* [Records provided]
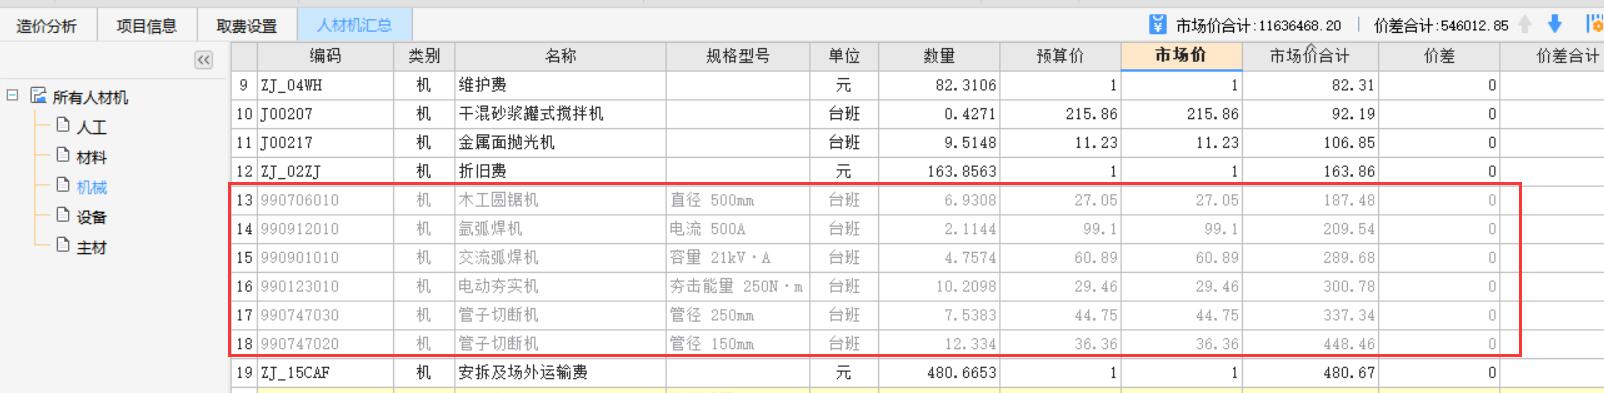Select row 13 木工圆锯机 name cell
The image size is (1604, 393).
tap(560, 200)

---

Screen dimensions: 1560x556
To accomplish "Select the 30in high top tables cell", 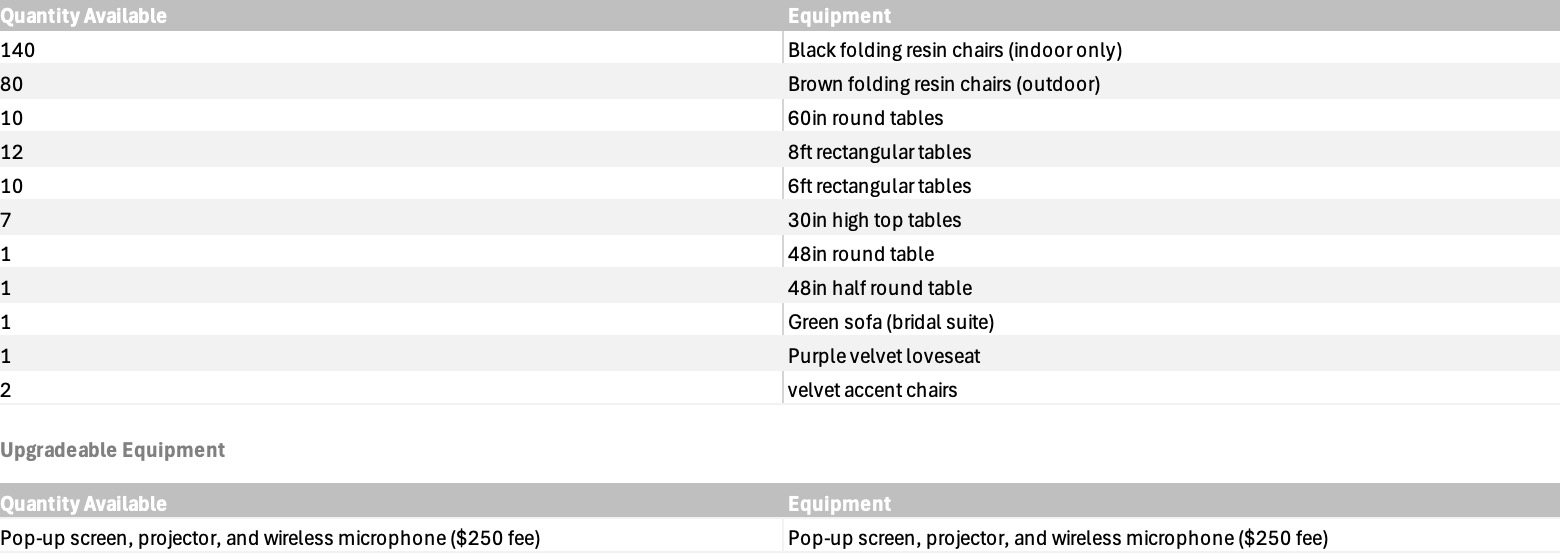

* [What you have to do]
Output exactly the lines of the listing above that start with the one holding "Screen dimensions: 1560x556" and go on through the one holding "the 30in high"; leave the pictures out.

* [Written solution]
Screen dimensions: 1560x556
To accomplish "Select the 30in high top tables cell", 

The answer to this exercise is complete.